Authors: Ruth Owen
Her words ended in a yelp as Connor tromped on her foot.
“Heavens, look what I’ve done,” the captain said, though to Juliana’s ears his distress sounded as false as his name. “Lord Morrow, could you fetch a doctor? I fear I might have injured this poor lady.”
The poor lady feared it as well, but she wasn’t about to let Connor get the upper hand. Balanced on one foot and biting
her lip against the pain, she growled, “Reed, you slimy son of a—”
“And delirious, too,” Connor interrupted. “She believes I am someone else. Quick, Morrow. Fetch the doctor!”
The earl scuttled off to find help. Juliana turned to the rest of the crowd, determined to tell
someone
who this man really was, but Connor scooped her up in his arms and carried her behind the curtain. He called over his shoulder to the people who hovered nearby, saying the lady needed some breathing room. Alarmed, Juliana saw the crowd back away before the heavy curtain fell behind them and blocked her view.
Beyond the curtain was a narrow, deserted hallway that led to the rear of the house. Connor carried Juliana to the servant’s stairs, where he deposited her on the bottom step. “Did I hurt you?”
“ ’Tis a bit late to be asking that,” Juliana fired back, barely able to speak. She’d thought his detestable actions of four years past were beyond compare. Apparently she’d been wrong. He’d compounded his already unforgivable behavior by stomping on her foot, sweeping her up, and carrying her off like a common barmaid. Had the man no shame? She bent forward and nursed her injured foot, burning with an emotion she told herself was simple fury. “I would not be surprised if you have crippled me for life.”
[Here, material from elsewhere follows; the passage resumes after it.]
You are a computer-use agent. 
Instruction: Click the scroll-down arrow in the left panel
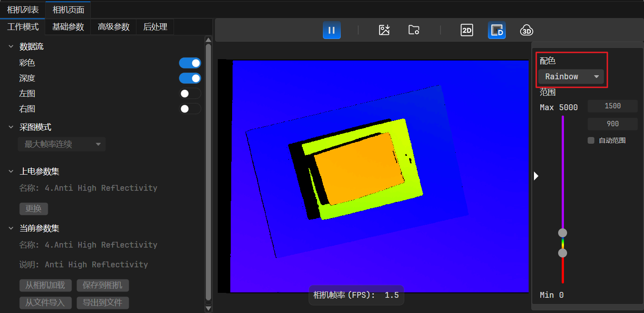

Connor’s hard mouth ticked up in relief. He’d wounded her pride, but nothing more. “No doubt,” he agreed as he sat on the step just below her. He drew up a knee and leaned back against the wall, taking an unaccountable pleasure in watching her fuss over her abused foot. “It is your own fault. You should have heeded my warning glance.”
“Captain
Gabriel’s
warning glance,” she corrected. “Where did you come upon such a ridiculous name?”
“It suits my purpose as well as any. Here, you are only making your foot worse by doing that. Let me.”
Before she could protest, he took her foot, stripped off her flimsy slipper, pushed her skirt up to a scandalous height and
started to massage the injury. Juliana wanted to jerk away, but she couldn’t deny that his ministrations made her feel better. Much better. His strong, gentle hands seemed to magically draw the pain from her body. Anger and propriety told her to pull away, but her practical core reminded her that if she did so, she would be the one in pain, not Connor. With great reluctance she allowed him to minister to her ankle. At least, she told herself it was with great reluctance. “I am allowing this only because I fear permanent injury.”
“Of course,” he said as a hint of his old humor crept back into his voice. “You were not so angry the first time I stepped on your foot. Do you remember?”
How could she forget? She had been ten and Connor fifteen when her father had put into the Indian port of Bombay for repairs on their ship. Bored by the stuffy English children she’d been sent to play with, she’d stolen away to explore the back streets on her own. Wide-eyed, she’d wound through the narrow alleys, piling wonder on wonder as she took in the festive sights and rich, mysterious smells of the exotic Hindu city. Somewhere in the midst of the adventure she’d come nose-to-nose with a hissing cobra. She’d stood transfixed in horror as the creature rose up and unfurled its killing hood.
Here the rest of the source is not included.